The salmon-farm debate has come full circle with the recent escape of nearly 200,000 potentially invasive farmed Atlantic salmon 33 kilometres from B.C. waters in Washington state.
Over the years, public outrages associated with this industry have unfolded like so many layers of a rotten onion: sea lice, viruses, organic pollution, 10 times the carcinogens in the flesh of farmed salmon versus wild, legal shooting of seal and sea lion “pests,” whales entangled in nets and anchor lines — and the list goes on. This is all unfolding against a backdrop of vehement objections from First Nations.
Despite overwhelming scientific evidence of ecological and social destruction, decision-makers in Victoria and Ottawa have remained shamefully silent for decades. Is it any wonder First Nations feel the only way to make their voices heard is through direct action with members entering their third month of occupation of a B.C. farm? But before these and other serious issues cameto light, the escape of farm salmon into the wild was the first to galvanize public opposition to this deeply flawed industry.
On the East Coast, farm-escaped Atlantic salmon freely hybridize with endangered wild Atlantic salmon. In so doing, they obliterate what little remains of 10,000 years of wild genetic diversity.
Such biodiversity was the raw material of adaptation and evolution, and its loss greatly increases the likelihood of wild Atlantic salmon succumbing to the threat of rapid climate change. This prediction appears to be coming to fruition most obviously in New Brunswick’s Magaguadavic River where only farm-escaped salmon, not wild salmon, are ascending to spawn this fall.
In B.C., where the majority of Canadian farmed salmon is produced (nearly all Atlantic salmon), escapees successfully reproduce in coastal rivers. So numerous are escapees that the hunt for a same-species mate appears easily accomplished. The threat of colonization and the panoply of ensuing negative effects is ever present. Indeed, it might well be underway, since as we have recently learned, the utter absence of oversight in the vast majority of West Coast rivers has rendered fisheries managers blind to such potential events.

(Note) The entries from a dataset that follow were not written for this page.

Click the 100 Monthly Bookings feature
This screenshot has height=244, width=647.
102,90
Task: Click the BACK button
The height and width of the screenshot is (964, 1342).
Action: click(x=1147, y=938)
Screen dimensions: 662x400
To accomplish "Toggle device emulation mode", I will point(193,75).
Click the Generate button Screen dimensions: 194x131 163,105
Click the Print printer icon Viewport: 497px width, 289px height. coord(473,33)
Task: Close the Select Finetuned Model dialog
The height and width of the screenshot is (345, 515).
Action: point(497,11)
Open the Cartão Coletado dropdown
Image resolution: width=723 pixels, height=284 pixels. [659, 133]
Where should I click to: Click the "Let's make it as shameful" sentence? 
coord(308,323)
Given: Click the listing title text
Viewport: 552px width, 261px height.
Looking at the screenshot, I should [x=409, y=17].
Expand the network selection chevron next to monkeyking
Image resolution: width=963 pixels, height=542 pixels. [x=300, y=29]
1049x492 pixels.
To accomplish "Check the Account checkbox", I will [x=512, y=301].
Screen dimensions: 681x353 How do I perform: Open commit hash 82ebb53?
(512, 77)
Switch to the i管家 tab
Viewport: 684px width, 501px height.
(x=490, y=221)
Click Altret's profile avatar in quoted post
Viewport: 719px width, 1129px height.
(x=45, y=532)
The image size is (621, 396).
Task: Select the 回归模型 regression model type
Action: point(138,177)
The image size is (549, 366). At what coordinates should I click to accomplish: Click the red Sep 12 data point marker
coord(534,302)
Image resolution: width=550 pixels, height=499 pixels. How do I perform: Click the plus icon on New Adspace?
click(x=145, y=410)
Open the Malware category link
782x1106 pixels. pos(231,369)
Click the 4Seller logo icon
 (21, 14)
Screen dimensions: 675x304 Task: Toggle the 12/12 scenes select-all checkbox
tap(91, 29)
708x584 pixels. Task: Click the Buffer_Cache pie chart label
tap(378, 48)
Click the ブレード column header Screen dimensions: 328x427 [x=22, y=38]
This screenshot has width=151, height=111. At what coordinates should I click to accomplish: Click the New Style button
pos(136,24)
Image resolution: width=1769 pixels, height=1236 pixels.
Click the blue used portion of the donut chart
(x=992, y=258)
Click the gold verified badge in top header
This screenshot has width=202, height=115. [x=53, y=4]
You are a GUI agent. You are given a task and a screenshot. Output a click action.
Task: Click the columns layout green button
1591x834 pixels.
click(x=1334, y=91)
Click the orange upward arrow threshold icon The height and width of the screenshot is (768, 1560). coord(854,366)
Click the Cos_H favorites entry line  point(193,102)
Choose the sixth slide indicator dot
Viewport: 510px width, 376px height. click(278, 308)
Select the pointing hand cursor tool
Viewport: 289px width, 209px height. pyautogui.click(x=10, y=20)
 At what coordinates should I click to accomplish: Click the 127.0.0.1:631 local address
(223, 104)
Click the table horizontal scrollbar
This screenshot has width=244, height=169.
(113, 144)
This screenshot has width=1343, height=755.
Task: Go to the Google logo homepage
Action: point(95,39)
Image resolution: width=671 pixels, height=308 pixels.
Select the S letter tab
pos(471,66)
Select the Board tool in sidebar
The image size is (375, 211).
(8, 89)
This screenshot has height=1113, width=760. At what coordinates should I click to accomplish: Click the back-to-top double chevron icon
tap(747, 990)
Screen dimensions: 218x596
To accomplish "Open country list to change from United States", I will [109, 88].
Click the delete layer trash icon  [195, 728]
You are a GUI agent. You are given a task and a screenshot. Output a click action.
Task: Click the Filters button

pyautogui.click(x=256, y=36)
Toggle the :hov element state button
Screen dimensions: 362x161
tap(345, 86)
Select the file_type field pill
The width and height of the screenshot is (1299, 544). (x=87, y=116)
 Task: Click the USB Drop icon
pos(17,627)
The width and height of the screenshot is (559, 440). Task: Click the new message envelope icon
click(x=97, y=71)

The mental images of hundreds of thousands of potentially invasive salmon invading B.C. has struck a chord and reinvigorated the escapes debate. However, focusing exclusively on the fate of these particular fish and the myriad effects they might unleash misses the point. Escapes — like all of the other issues — are simply the consequence of farming salmon as cheaply as regulatory authorities will allow.
Indeed, the link between profitability and ecological damage is well documented throughout the industrial fish-farming world. As long as profit is the exclusive driver of policy, the race to the bottom means that the needs of our ecological and social systems will fall by the wayside.
For instance, escapes do not have to happen, it is just that 100 per cent containment costs more than the escaped fish are worth, so there is profit in leaky farms. As the value of salmon declines — the result of global overproduction — the profitability of escapes increases. So long as regulators prioritize private industry profits over environmental health and public interest, we can expect more of the same.
And who profits? The great majority of farms operating in Canada are Norwegian-based, greatly diminishing the industry’s contribution to the Canadian economy.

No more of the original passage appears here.